A segunda iniciativa é a organização Cientistas pela Palestina (Scientists for Palestine – S4P). Criada em 2015 por físicos dos EUA e do Reino Unido, a S4P busca apoiar a Ciência na Palestina e mitigar os efeitos devastadores da ocupação militar sobre o ensino e a pesquisa. Através de ações diretas em território palestino e da articulação de uma rede internacional de cientistas, a organização realiza webinários, escolas de verão, captação de recursos e programas de intercâmbio para estudantes e pesquisadores palestinos.
Mesmo diante da guerra, das limitações técnicas e da dor, as aulas continuam acontecendo. E acontecem em nome dos direitos humanos universais, conforme expressos na Declaração Universal de 1948 — o mesmo ano da criação do Estado de Israel. Esses direitos não são ideias abstratas: são fundamentos da dignidade humana, como o direito à vida, à liberdade, à saúde, ao trabalho — e à educação.
O mais impressionante é que, antes da guerra contra Gaza, a Palestina tinha uma das maiores taxas de alfabetização da região — um testemunho do valor que seu povo atribui à educação, mesmo após décadas de ocupação.
A solidariedade internacional de grandes cientistas com Gaza não é de hoje. Um dos episódios mais emblemáticos ocorreu em 2013, quando o renomado físico Stephen Hawking (foto) decidiu boicotar a Conferência Presidencial de Israel, organizada pelo então presidente Shimon Peres.

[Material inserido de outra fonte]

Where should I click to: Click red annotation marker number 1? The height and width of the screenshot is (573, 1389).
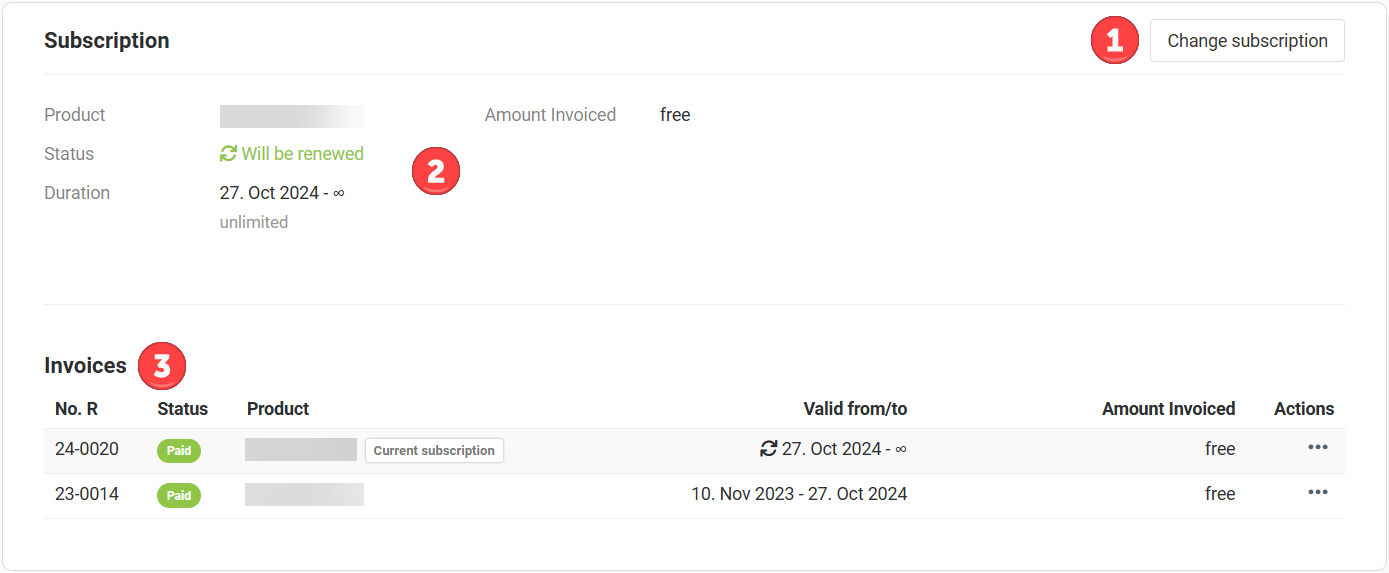click(1115, 41)
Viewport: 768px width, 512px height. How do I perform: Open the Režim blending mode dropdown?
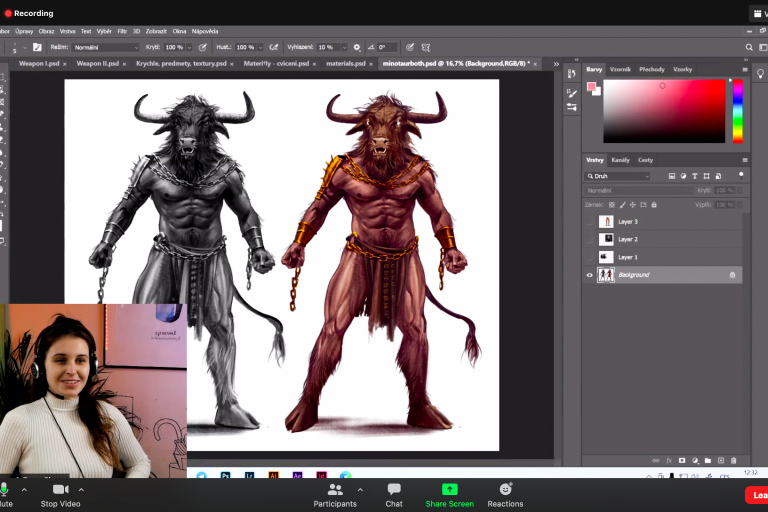pyautogui.click(x=106, y=47)
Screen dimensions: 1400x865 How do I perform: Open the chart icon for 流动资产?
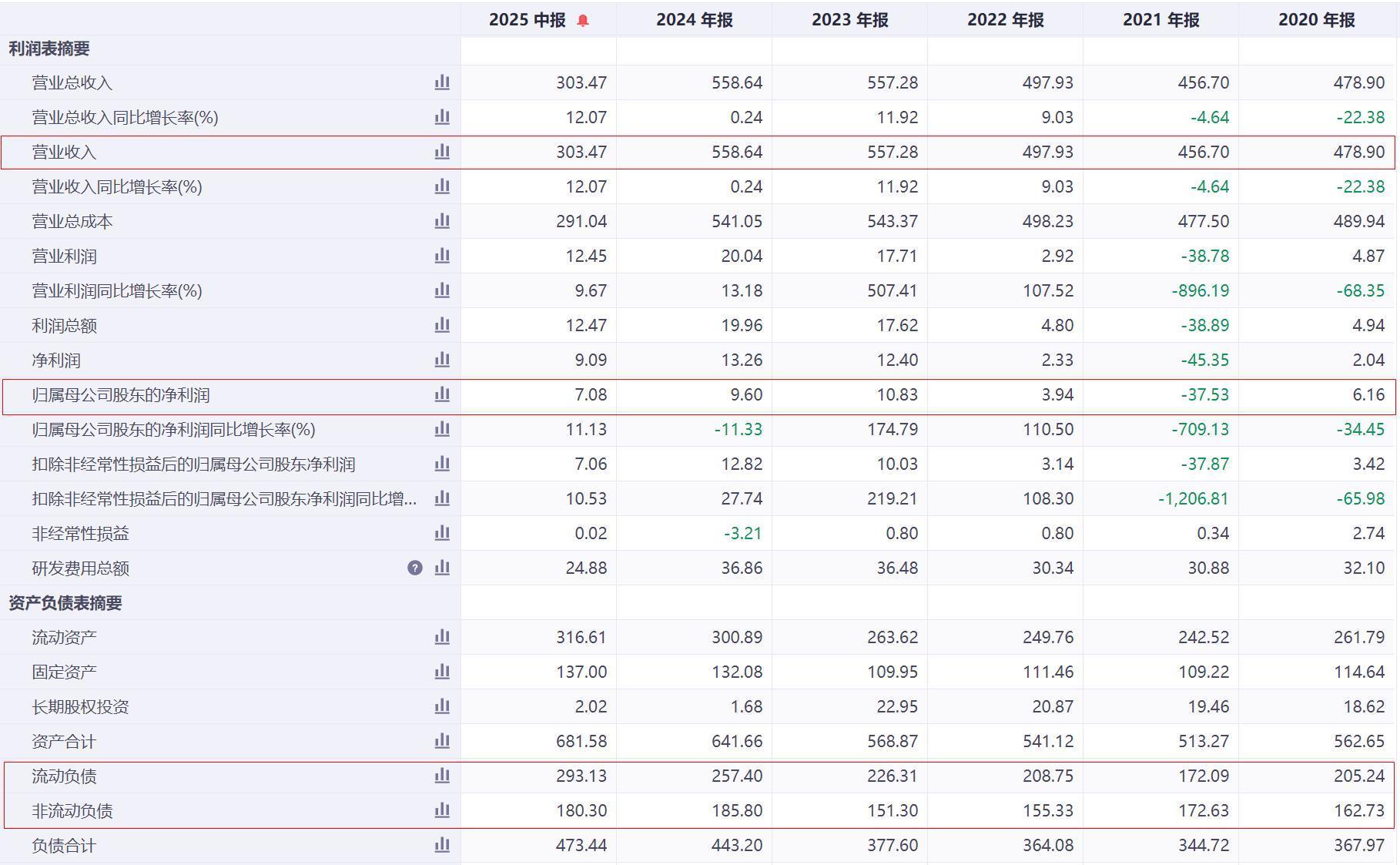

Hawking havia inicialmente aceitado o convite, mas voltou atrás após apelos de acadêmicos palestinos e de colegas ao redor do mundo, em apoio ao movimento BDS (Boicote, Desinvestimento e Sanções). Sua decisão gerou ampla repercussão internacional e foi interpretada como um gesto político forte, vindo de um cientista de prestígio global, em defesa dos direitos dos palestinos. Vale lembrar que Hawking já havia visitado a Palestina em 2006 , quando participou de uma videoconferência com estudantes em Gaza, expressando apoio à educação e ao direito dos palestinos ao acesso ao conhecimento — mesmo sob condições de bloqueio e ocupação. Seu gesto permanece como referência simbólica da aliança entre ciência e justiça.
Participar de um colóquio com cientistas de alto nível ou fazer um curso de Física ou de línguas, mesmo que online, dá aos estudantes palestinos uma certeza fundamental: eles não foram esquecidos. Ainda são vistos como seres humanos, apesar da intensa campanha de desumanização que enfrentam. A ciência, a educação e a busca por uma compreensão mais ampla do universo são valores universais — e os jovens palestinos ainda vivos merecem usufruí-los como qualquer um dos nossos estudantes aqui na UFRJ.